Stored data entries
══════

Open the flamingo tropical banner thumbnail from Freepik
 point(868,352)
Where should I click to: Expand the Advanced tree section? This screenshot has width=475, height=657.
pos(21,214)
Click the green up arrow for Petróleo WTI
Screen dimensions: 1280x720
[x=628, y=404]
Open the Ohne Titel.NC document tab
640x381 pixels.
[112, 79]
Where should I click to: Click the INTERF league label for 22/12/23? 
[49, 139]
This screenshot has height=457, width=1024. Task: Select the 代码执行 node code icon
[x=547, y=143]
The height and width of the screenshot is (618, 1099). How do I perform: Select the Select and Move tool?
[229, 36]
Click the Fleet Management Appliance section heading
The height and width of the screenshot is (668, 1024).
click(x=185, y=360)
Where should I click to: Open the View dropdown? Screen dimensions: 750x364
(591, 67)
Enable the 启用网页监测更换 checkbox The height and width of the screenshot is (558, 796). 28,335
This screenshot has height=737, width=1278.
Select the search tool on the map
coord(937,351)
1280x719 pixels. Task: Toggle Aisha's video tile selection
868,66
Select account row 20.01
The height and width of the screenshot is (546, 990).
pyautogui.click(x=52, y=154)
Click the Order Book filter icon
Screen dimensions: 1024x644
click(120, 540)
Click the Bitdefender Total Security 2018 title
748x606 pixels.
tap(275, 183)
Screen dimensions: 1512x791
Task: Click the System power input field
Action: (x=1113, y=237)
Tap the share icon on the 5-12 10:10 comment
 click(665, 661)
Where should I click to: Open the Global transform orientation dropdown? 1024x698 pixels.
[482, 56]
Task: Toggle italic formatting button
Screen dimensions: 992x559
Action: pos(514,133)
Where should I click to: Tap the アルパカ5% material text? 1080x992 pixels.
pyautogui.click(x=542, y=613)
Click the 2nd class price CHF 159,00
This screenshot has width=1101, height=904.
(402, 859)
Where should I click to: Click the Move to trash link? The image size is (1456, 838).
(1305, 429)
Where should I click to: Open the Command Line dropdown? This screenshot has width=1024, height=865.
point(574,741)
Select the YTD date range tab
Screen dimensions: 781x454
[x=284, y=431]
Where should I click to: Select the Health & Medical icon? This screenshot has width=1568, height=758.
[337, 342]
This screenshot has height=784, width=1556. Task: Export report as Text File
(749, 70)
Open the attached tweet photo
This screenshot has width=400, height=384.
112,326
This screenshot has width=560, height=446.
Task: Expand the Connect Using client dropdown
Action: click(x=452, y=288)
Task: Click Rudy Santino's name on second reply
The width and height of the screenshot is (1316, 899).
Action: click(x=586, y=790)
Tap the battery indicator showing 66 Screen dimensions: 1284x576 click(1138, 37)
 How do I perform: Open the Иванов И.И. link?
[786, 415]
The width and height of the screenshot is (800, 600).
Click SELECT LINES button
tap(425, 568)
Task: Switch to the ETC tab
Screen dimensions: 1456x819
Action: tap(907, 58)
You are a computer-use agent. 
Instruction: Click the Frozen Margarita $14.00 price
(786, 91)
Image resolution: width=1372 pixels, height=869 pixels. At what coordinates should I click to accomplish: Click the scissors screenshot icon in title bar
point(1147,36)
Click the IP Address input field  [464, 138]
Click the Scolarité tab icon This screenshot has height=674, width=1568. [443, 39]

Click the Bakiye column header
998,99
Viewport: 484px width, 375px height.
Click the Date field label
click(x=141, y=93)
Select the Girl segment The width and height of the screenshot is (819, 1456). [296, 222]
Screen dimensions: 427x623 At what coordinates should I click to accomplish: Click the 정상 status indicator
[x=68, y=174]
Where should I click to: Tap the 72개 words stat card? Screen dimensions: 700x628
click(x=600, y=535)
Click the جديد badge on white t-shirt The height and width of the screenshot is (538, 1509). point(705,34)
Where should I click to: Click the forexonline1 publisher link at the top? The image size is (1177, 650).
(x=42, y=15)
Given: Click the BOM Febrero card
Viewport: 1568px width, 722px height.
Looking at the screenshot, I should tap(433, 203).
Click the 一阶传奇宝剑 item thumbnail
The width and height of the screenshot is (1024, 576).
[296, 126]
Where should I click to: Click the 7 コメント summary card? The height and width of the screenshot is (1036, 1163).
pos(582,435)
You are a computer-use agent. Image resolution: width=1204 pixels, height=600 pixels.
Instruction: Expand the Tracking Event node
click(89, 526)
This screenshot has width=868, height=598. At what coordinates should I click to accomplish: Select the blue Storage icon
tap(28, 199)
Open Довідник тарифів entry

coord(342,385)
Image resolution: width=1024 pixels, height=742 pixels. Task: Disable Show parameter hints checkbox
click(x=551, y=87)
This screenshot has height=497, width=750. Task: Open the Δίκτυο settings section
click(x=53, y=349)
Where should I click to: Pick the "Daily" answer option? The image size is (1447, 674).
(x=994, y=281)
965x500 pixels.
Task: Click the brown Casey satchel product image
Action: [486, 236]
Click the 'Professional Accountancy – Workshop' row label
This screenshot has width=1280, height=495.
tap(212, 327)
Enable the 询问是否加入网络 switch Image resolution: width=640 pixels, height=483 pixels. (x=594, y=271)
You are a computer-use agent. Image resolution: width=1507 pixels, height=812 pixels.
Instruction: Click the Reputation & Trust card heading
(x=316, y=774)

══════

● **WHAT YOU SHOULD DO**
Search the entries for the word "Enable", then copy every line in which it is found.

● **RESPONSE FOR THIS EXERCISE**
Enable the 启用网页监测更换 checkbox The height and width of the screenshot is (558, 796). 28,335
Enable the 询问是否加入网络 switch Image resolution: width=640 pixels, height=483 pixels. (x=594, y=271)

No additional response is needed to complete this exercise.